Fraud investigations and market enforcement
Sullivan described DIFS's fraud investigation unit, established administratively in 2018 and codified in statute in 2019, which investigates suspected criminal and fraudulent activity in insurance and financial markets and coordinates with local, state and federal law enforcement. He said complex investigations and outreach to law enforcement partners are core functions.
Market regulation work produced 180 new investigations in 2024, Sullivan told the committee, involving 411 respondents and resulting in about $3.3 million in interest recoveries and settlements during that year.
External review and appeals
Sullivan explained the state's external-review process for adverse health-insurance determinations (the Patient's Right to Independent External Review process). He said appeals using outside medical experts doubled since 2020, with the department receiving more than 2,000 appeals last year. "If a consumer needs a service or a prescription drug that their health insurer denies," Sullivan said, the external-review process permits an independent medical review and, where appropriate, an order that the insurer cover the service.
Licensing, filings and other measures
Sullivan reported increases in licensing activity and said DIFS processed 4,616 rate-and-form filings in 2024: about 36% property-and-casualty and 64% life-and-health. He described licensing and financial-examination processes for carriers seeking admission in Michigan and said the department relies on national accreditation standards developed by the National Association of Insurance Commissioners (NAIC).

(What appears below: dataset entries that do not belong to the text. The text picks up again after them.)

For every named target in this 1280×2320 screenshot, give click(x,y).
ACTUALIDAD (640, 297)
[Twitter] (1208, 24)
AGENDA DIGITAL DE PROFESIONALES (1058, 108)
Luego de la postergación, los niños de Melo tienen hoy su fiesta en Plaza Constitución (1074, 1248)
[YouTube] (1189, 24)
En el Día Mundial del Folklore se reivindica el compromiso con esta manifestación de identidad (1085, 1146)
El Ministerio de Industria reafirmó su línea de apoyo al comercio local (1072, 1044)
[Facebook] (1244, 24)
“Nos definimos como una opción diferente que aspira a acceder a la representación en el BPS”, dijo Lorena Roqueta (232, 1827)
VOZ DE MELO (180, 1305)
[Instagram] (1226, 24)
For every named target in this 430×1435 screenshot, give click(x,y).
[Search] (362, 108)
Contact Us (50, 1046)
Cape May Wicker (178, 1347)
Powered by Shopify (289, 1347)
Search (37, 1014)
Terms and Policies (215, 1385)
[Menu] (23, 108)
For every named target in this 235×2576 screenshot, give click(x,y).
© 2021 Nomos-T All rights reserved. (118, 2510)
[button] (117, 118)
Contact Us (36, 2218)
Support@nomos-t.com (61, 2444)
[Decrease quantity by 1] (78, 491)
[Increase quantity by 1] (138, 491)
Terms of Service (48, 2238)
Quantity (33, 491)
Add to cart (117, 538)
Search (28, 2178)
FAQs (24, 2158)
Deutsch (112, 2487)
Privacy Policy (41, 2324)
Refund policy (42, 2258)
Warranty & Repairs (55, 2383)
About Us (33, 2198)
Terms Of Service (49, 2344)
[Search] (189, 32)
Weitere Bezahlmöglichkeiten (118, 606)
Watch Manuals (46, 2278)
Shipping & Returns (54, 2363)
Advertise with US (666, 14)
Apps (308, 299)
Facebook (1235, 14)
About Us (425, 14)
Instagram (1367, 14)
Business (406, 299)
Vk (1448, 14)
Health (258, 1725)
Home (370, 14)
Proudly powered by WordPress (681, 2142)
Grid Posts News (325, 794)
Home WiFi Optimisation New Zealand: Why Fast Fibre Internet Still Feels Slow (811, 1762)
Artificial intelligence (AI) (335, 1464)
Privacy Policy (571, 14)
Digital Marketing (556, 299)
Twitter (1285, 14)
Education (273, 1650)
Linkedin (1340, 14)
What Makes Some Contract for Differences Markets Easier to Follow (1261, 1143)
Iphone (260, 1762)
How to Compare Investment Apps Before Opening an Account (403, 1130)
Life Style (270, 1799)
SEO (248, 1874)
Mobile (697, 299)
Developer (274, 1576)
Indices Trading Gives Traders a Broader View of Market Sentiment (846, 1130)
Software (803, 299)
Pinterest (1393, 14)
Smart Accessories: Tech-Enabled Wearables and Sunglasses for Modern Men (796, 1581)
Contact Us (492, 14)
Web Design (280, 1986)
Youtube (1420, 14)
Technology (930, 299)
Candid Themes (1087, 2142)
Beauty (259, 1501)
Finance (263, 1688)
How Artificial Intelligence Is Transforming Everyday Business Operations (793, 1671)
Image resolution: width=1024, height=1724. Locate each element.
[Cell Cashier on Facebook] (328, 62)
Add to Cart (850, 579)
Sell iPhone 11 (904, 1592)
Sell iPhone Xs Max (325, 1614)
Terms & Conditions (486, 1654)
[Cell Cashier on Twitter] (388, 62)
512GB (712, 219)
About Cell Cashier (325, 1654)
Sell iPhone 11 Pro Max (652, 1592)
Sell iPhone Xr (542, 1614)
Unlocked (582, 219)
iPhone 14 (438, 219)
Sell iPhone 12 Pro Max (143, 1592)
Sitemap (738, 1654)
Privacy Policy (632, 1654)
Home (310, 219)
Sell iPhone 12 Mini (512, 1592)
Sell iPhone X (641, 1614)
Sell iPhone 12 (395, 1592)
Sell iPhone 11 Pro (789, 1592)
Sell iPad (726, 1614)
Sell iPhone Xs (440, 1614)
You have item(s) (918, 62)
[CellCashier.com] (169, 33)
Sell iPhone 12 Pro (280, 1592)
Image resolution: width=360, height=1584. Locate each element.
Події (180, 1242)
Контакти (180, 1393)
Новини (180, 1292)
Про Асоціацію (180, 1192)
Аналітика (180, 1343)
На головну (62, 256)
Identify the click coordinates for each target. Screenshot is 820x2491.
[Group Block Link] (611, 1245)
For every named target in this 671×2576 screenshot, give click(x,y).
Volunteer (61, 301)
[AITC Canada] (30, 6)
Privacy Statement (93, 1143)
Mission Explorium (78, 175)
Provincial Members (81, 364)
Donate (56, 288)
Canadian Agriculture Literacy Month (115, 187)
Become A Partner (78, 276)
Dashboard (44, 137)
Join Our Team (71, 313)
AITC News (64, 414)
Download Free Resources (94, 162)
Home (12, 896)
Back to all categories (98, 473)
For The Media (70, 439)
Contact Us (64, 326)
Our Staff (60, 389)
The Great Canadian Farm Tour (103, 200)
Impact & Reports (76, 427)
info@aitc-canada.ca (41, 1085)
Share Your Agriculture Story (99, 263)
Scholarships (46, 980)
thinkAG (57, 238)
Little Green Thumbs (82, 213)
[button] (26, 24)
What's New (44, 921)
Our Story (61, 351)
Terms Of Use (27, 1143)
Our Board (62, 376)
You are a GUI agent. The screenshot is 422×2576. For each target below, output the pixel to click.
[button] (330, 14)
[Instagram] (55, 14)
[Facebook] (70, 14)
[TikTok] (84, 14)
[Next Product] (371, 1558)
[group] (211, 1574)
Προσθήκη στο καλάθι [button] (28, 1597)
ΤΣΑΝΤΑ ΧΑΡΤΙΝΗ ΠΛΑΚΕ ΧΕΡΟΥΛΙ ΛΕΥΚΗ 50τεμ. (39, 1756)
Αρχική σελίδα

Questions from members and staff
Committee members asked about how DIFS responds to court decisions that affect billing and coverage, the timing and audits of MCCA reports, carrier licensure and market-entry barriers, and whether DIFS has seen increased complaints about GLP-1 drugs. Sullivan said the department issues bulletins or FAQs to implement court decisions, that the MCCA is audited internally and subject to DIFS oversight, and that DIFS reviews individual complaints about GLP-1 coverage under existing policy terms and statutes. He said a recent budget item funded outreach to increase public awareness of the external-review process.
Votes at a glance
The committee approved the minutes from its Feb. 19 meeting by voice motion (no named mover recorded; "Out objection, so ordered"). Minority Vice Chair Carter moved to excuse absent members; the motion was stated as passed on the record.
Ending
Sullivan concluded by providing contact points at DIFS (including Renee, director of the Office of Consumer Services) and directing legislators to the department's website for publications, license lookups and consumer resources. Committee leaders thanked Sullivan and said they expect continued collaboration on cost drivers and fraud prevention.